Nushell 0.114 Keeps Structured Shell Pipelines Moving Toward 1.0
Nushell released version 0.114 in July 2026. It remains deliberately pre-1.0 while its table-oriented pipeline model continues to evolve.
Nushell published version 0.114.0 on July 4, 2026, continuing its pre-1.0 release line rather than declaring the compatibility milestone prematurely. The numbering matters: Nushell’s project still presents 1.0 as a destination, not an already completed release.
The pipeline carries values, not only lines
Traditional shells connect byte streams. Nushell commands instead commonly exchange typed values organized into records, lists, and tables. A listing can therefore remain structured while later stages select columns, filter rows, sort numeric fields, and render the final result.
ls | where size > 10mb | sort-by size | select name size modified
This does not abolish text: external programs still consume and produce bytes, and Nushell includes parsers and serializers to cross that boundary. The distinction is that built-in pipeline stages can retain types rather than forcing every intermediate step through ad hoc text parsing.
Why a long pre-1.0 period can be responsible
Shell syntax, command names, plugin interfaces, and serialized data formats become expensive to change after users build dotfiles and automation around them. A pre-1.0 label allows the project to continue correcting those interfaces while communicating that compatibility can still move between releases.
That also makes release notes essential operational reading.
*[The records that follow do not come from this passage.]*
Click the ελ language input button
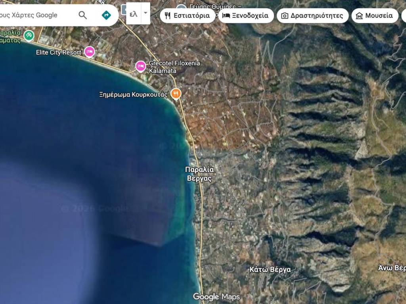406x304 pixels. [134, 14]
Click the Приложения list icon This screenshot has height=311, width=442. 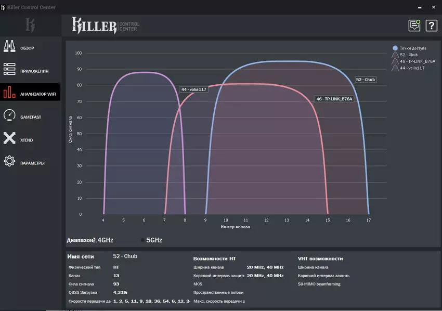[x=9, y=71]
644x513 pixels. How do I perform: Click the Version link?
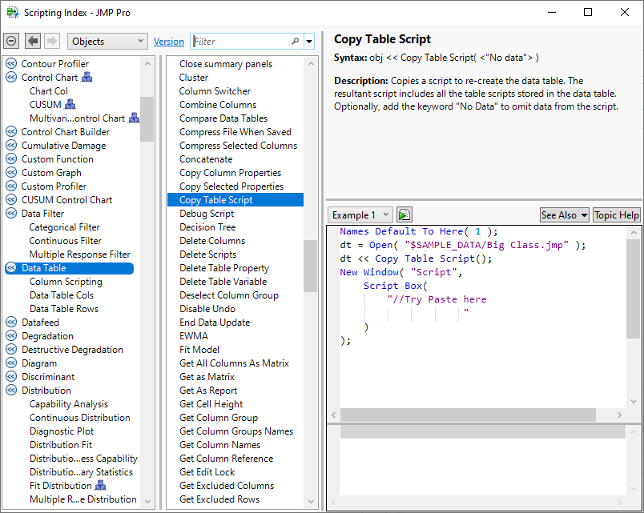coord(169,42)
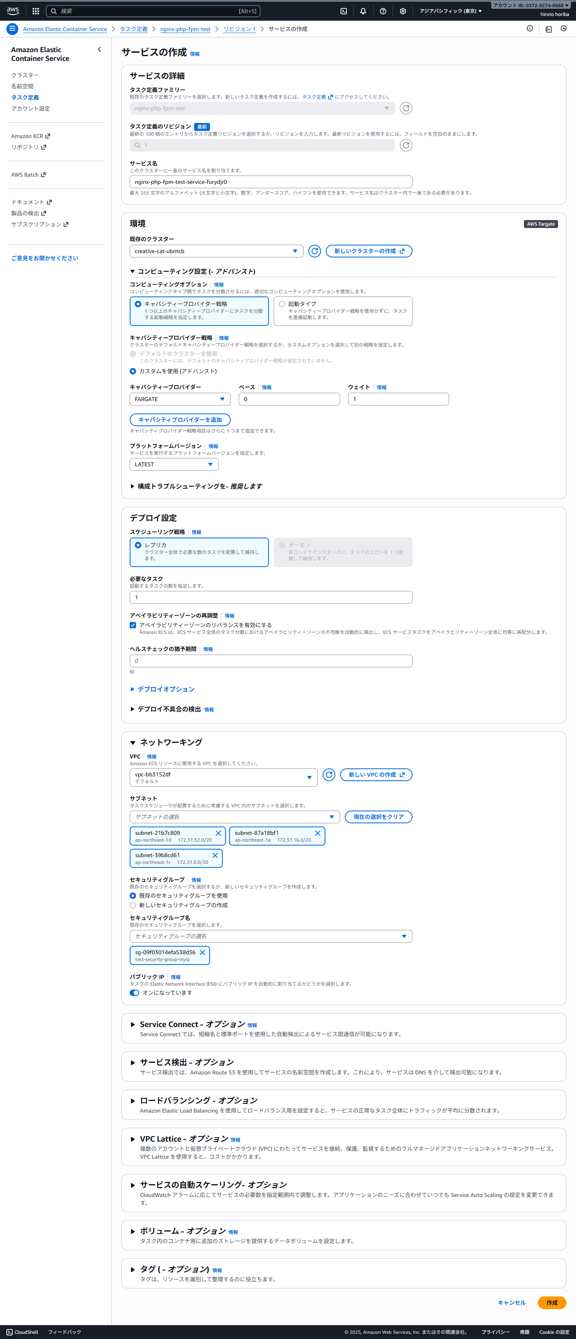Refresh the existing cluster list
Viewport: 576px width, 1339px height.
coord(315,251)
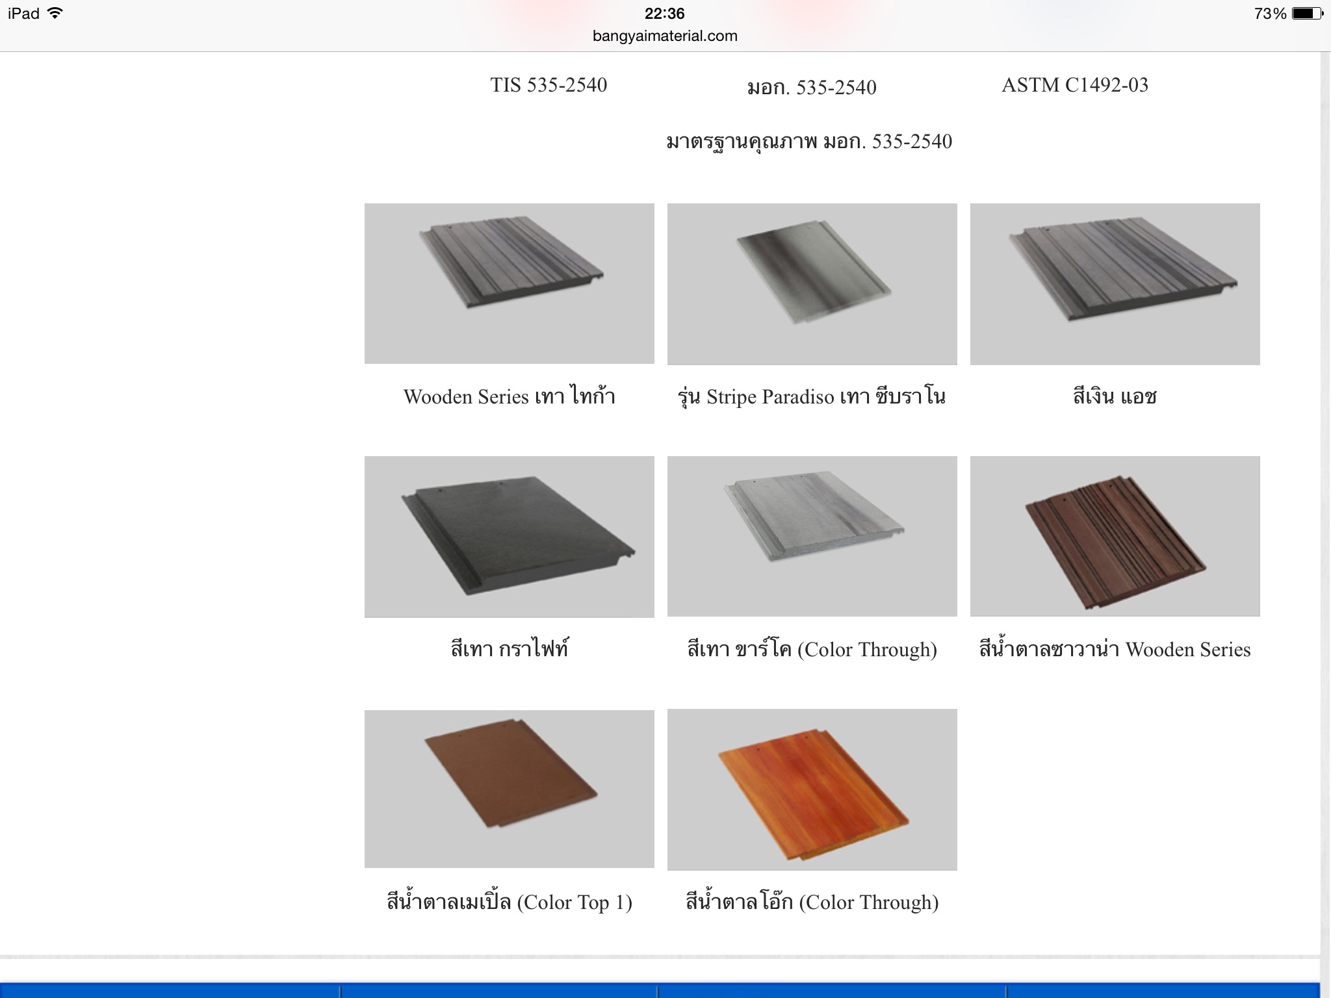Click the TIS 535-2540 standard label
1331x998 pixels.
pos(549,84)
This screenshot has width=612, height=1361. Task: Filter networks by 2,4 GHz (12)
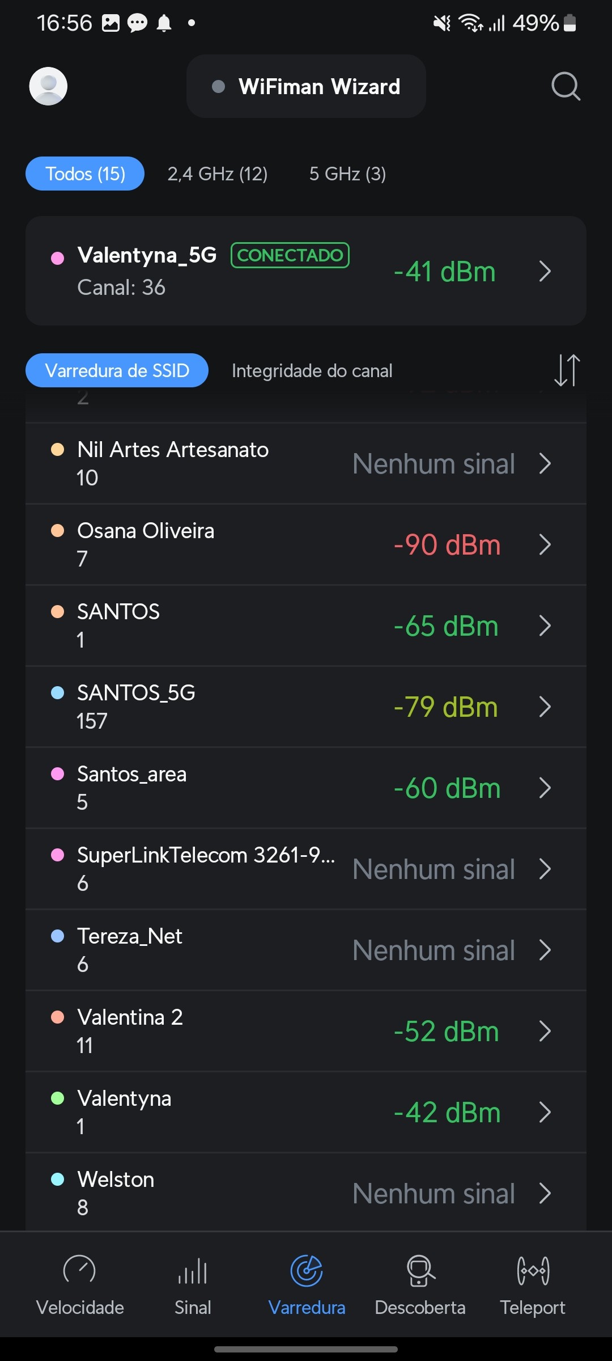[218, 174]
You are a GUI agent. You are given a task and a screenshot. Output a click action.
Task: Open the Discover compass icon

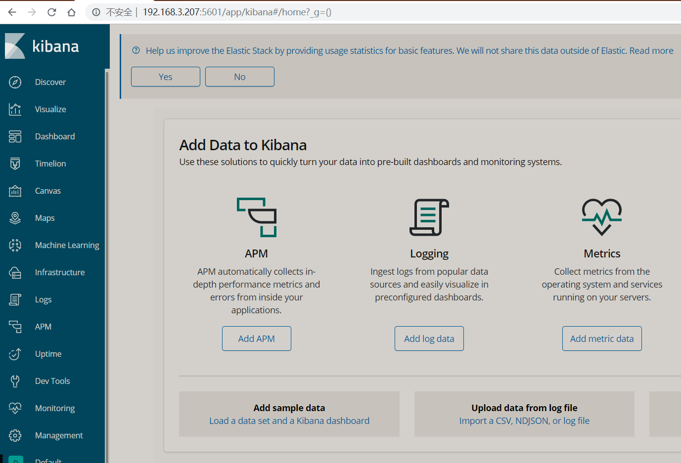point(15,82)
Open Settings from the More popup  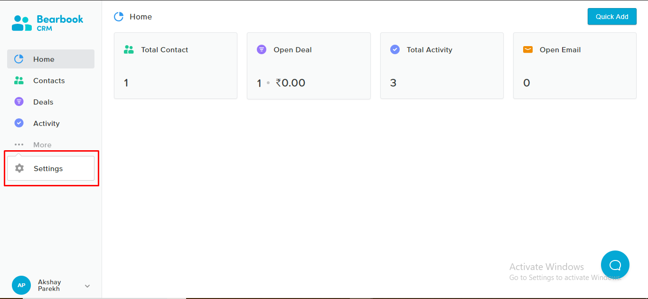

Users should test scripts against a pinned Nushell version, review breaking changes before upgrades, and avoid treating examples for one 0.x release as a permanent language contract.
What this release represents
Version 0.114 is another incremental delivery in a project that describes itself as “a new type of shell.” Its durable contribution is the experiment itself: applying data-frame-like interaction and a purpose-built language to jobs that conventional shells approach as text transformations.
Whether Nushell replaces a POSIX shell for a given user is a separate decision. It can be an effective interactive data tool while Bash, Dash, or another POSIX-oriented shell remains the portability target for system scripts.